» **Records supplied**:
::::::

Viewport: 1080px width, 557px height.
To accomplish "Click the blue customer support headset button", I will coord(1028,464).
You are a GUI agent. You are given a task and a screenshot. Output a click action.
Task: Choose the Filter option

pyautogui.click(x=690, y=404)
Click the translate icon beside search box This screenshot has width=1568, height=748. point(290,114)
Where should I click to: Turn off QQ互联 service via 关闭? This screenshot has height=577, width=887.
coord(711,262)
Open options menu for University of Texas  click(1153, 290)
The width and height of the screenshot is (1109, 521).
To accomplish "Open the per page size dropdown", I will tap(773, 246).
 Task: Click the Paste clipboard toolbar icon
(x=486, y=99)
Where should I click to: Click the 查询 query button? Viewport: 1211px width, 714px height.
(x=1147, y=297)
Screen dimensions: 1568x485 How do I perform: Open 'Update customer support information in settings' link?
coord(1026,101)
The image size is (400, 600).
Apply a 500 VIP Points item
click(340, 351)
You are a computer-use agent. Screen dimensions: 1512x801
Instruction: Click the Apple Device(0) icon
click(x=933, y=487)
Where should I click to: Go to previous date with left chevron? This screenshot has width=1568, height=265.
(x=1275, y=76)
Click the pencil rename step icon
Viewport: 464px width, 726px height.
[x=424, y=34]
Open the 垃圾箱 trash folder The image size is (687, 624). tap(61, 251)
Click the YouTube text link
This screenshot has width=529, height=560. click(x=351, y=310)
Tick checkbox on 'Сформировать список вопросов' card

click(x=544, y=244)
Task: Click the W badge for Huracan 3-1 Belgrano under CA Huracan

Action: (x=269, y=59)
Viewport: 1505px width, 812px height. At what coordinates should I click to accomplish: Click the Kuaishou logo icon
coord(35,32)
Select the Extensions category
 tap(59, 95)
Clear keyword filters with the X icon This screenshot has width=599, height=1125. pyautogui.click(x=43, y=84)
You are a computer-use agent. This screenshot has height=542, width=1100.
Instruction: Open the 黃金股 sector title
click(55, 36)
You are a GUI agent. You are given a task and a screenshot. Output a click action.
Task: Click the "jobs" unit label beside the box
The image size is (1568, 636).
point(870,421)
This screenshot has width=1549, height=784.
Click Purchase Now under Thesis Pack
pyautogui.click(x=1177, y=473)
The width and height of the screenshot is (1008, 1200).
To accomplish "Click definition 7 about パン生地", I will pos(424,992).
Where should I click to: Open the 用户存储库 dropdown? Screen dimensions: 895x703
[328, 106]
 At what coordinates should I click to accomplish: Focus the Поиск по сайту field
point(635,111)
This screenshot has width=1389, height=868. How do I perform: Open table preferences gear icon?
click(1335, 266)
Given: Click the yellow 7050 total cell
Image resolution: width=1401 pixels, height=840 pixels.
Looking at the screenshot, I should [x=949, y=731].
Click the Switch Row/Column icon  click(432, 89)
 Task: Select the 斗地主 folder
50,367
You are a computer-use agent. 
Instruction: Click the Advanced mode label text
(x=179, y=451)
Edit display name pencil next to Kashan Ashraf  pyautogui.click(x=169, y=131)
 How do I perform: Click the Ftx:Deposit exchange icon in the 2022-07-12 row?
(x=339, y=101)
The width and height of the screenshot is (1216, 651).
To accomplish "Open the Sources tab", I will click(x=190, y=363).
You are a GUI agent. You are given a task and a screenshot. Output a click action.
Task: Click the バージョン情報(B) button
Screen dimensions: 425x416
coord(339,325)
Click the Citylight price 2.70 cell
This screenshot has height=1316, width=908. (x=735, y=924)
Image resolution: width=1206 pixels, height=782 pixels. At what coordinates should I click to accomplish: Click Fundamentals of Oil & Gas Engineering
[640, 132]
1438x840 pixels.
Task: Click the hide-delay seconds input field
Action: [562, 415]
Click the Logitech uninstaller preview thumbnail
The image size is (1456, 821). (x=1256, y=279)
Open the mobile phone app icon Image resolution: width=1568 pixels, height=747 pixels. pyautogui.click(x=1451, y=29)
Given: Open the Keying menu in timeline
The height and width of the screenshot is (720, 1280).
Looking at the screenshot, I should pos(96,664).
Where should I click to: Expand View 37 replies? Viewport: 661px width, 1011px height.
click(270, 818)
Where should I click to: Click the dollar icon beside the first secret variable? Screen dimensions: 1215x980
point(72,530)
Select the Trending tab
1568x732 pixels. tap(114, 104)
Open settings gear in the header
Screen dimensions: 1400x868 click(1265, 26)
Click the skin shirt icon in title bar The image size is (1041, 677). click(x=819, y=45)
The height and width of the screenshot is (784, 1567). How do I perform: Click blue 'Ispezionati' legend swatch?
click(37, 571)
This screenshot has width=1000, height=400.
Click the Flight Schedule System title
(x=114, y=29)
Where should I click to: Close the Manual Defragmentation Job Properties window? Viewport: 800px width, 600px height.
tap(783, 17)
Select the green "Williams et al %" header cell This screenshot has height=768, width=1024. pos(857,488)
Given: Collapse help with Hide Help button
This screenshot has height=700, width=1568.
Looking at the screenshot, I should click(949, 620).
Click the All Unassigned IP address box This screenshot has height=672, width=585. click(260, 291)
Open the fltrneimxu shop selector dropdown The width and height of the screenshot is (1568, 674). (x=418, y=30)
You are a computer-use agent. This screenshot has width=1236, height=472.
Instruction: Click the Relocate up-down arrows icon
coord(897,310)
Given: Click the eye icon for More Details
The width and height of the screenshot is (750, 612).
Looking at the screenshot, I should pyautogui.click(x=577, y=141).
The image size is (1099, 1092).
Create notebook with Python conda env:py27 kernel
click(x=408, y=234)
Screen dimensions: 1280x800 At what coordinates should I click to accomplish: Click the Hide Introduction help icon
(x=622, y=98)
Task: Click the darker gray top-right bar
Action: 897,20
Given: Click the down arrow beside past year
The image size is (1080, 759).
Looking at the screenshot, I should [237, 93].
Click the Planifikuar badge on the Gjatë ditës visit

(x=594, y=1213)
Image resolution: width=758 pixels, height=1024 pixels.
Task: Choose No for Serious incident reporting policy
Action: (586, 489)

::::::

» **Set exercise**: Rewrite the records above as a Markdown table with two columns, Row and Line. Number each line in order and leave out the blank lines.

» **Result of this exercise**:
| Row | Line |
|---|---|
| 1 | Viewport: 1080px width, 557px height. |
| 2 | To accomplish "Click the blue customer support headset button", I will coord(1028,464). |
| 3 | You are a GUI agent. You are given a task and a screenshot. Output a click action. |
| 4 | Task: Choose the Filter option |
| 5 | pyautogui.click(x=690, y=404) |
| 6 | Click the translate icon beside search box This screenshot has width=1568, height=748. point(290,114) |
| 7 | Where should I click to: Turn off QQ互联 service via 关闭? This screenshot has height=577, width=887. |
| 8 | coord(711,262) |
| 9 | Open options menu for University of Texas  click(1153, 290) |
| 10 | The width and height of the screenshot is (1109, 521). |
| 11 | To accomplish "Open the per page size dropdown", I will tap(773, 246). |
| 12 |  Task: Click the Paste clipboard toolbar icon |
| 13 | (x=486, y=99) |
| 14 | Where should I click to: Click the 查询 query button? Viewport: 1211px width, 714px height. |
| 15 | (x=1147, y=297) |
| 16 | Screen dimensions: 1568x485 How do I perform: Open 'Update customer support information in settings' link? |
| 17 | coord(1026,101) |
| 18 | The image size is (400, 600). |
| 19 | Apply a 500 VIP Points item |
| 20 | click(340, 351) |
| 21 | You are a computer-use agent. Screen dimensions: 1512x801 |
| 22 | Instruction: Click the Apple Device(0) icon |
| 23 | click(x=933, y=487) |
| 24 | Where should I click to: Go to previous date with left chevron? This screenshot has width=1568, height=265. |
| 25 | (x=1275, y=76) |
| 26 | Click the pencil rename step icon |
| 27 | Viewport: 464px width, 726px height. |
| 28 | [x=424, y=34] |
| 29 | Open the 垃圾箱 trash folder The image size is (687, 624). tap(61, 251) |
| 30 | Click the YouTube text link |
| 31 | This screenshot has width=529, height=560. click(x=351, y=310) |
| 32 | Tick checkbox on 'Сформировать список вопросов' card |
| 33 | click(x=544, y=244) |
| 34 | Task: Click the W badge for Huracan 3-1 Belgrano under CA Huracan |
| 35 | Action: (x=269, y=59) |
| 36 | Viewport: 1505px width, 812px height. At what coordinates should I click to accomplish: Click the Kuaishou logo icon |
| 37 | coord(35,32) |
| 38 | Select the Extensions category |
| 39 |  tap(59, 95) |
| 40 | Clear keyword filters with the X icon This screenshot has width=599, height=1125. pyautogui.click(x=43, y=84) |
| 41 | You are a computer-use agent. This screenshot has height=542, width=1100. |
| 42 | Instruction: Open the 黃金股 sector title |
| 43 | click(55, 36) |
| 44 | You are a GUI agent. You are given a task and a screenshot. Output a click action. |
| 45 | Task: Click the "jobs" unit label beside the box |
| 46 | The image size is (1568, 636). |
| 47 | point(870,421) |
| 48 | This screenshot has width=1549, height=784. |
| 49 | Click Purchase Now under Thesis Pack |
| 50 | pyautogui.click(x=1177, y=473) |
| 51 | The width and height of the screenshot is (1008, 1200). |
| 52 | To accomplish "Click definition 7 about パン生地", I will pos(424,992). |
| 53 | Where should I click to: Open the 用户存储库 dropdown? Screen dimensions: 895x703 |
| 54 | [328, 106] |
| 55 |  At what coordinates should I click to accomplish: Focus the Поиск по сайту field |
| 56 | point(635,111) |
| 57 | This screenshot has width=1389, height=868. How do I perform: Open table preferences gear icon? |
| 58 | click(1335, 266) |
| 59 | Given: Click the yellow 7050 total cell |
| 60 | Image resolution: width=1401 pixels, height=840 pixels. |
| 61 | Looking at the screenshot, I should [x=949, y=731]. |
| 62 | Click the Switch Row/Column icon  click(432, 89) |
| 63 |  Task: Select the 斗地主 folder |
| 64 | 50,367 |
| 65 | You are a computer-use agent.  |
| 66 | Instruction: Click the Advanced mode label text |
| 67 | (x=179, y=451) |
| 68 | Edit display name pencil next to Kashan Ashraf  pyautogui.click(x=169, y=131) |
| 69 |  How do I perform: Click the Ftx:Deposit exchange icon in the 2022-07-12 row? |
| 70 | (x=339, y=101) |
| 71 | The width and height of the screenshot is (1216, 651). |
| 72 | To accomplish "Open the Sources tab", I will click(x=190, y=363). |
| 73 | You are a GUI agent. You are given a task and a screenshot. Output a click action. |
| 74 | Task: Click the バージョン情報(B) button |
| 75 | Screen dimensions: 425x416 |
| 76 | coord(339,325) |
| 77 | Click the Citylight price 2.70 cell |
| 78 | This screenshot has height=1316, width=908. (x=735, y=924) |
| 79 | Image resolution: width=1206 pixels, height=782 pixels. At what coordinates should I click to accomplish: Click Fundamentals of Oil & Gas Engineering |
| 80 | [640, 132] |
| 81 | 1438x840 pixels. |
| 82 | Task: Click the hide-delay seconds input field |
| 83 | Action: [562, 415] |
| 84 | Click the Logitech uninstaller preview thumbnail |
| 85 | The image size is (1456, 821). (x=1256, y=279) |
| 86 | Open the mobile phone app icon Image resolution: width=1568 pixels, height=747 pixels. pyautogui.click(x=1451, y=29) |
| 87 | Given: Open the Keying menu in timeline |
| 88 | The height and width of the screenshot is (720, 1280). |
| 89 | Looking at the screenshot, I should pos(96,664). |
| 90 | Where should I click to: Expand View 37 replies? Viewport: 661px width, 1011px height. |
| 91 | click(270, 818) |
| 92 | Where should I click to: Click the dollar icon beside the first secret variable? Screen dimensions: 1215x980 |
| 93 | point(72,530) |
| 94 | Select the Trending tab |
| 95 | 1568x732 pixels. tap(114, 104) |
| 96 | Open settings gear in the header |
| 97 | Screen dimensions: 1400x868 click(1265, 26) |
| 98 | Click the skin shirt icon in title bar The image size is (1041, 677). click(x=819, y=45) |
| 99 | The height and width of the screenshot is (784, 1567). How do I perform: Click blue 'Ispezionati' legend swatch? |
| 100 | click(37, 571) |
| 101 | This screenshot has width=1000, height=400. |
| 102 | Click the Flight Schedule System title |
| 103 | (x=114, y=29) |
| 104 | Where should I click to: Close the Manual Defragmentation Job Properties window? Viewport: 800px width, 600px height. |
| 105 | tap(783, 17) |
| 106 | Select the green "Williams et al %" header cell This screenshot has height=768, width=1024. pos(857,488) |
| 107 | Given: Collapse help with Hide Help button |
| 108 | This screenshot has height=700, width=1568. |
| 109 | Looking at the screenshot, I should click(949, 620). |
| 110 | Click the All Unassigned IP address box This screenshot has height=672, width=585. click(260, 291) |
| 111 | Open the fltrneimxu shop selector dropdown The width and height of the screenshot is (1568, 674). (x=418, y=30) |
| 112 | You are a computer-use agent. This screenshot has width=1236, height=472. |
| 113 | Instruction: Click the Relocate up-down arrows icon |
| 114 | coord(897,310) |
| 115 | Given: Click the eye icon for More Details |
| 116 | The width and height of the screenshot is (750, 612). |
| 117 | Looking at the screenshot, I should pyautogui.click(x=577, y=141). |
| 118 | The image size is (1099, 1092). |
| 119 | Create notebook with Python conda env:py27 kernel |
| 120 | click(x=408, y=234) |
| 121 | Screen dimensions: 1280x800 At what coordinates should I click to accomplish: Click the Hide Introduction help icon |
| 122 | (x=622, y=98) |
| 123 | Task: Click the darker gray top-right bar |
| 124 | Action: 897,20 |
| 125 | Given: Click the down arrow beside past year |
| 126 | The image size is (1080, 759). |
| 127 | Looking at the screenshot, I should [237, 93]. |
| 128 | Click the Planifikuar badge on the Gjatë ditës visit |
| 129 | (x=594, y=1213) |
| 130 | Image resolution: width=758 pixels, height=1024 pixels. |
| 131 | Task: Choose No for Serious incident reporting policy |
| 132 | Action: (586, 489) |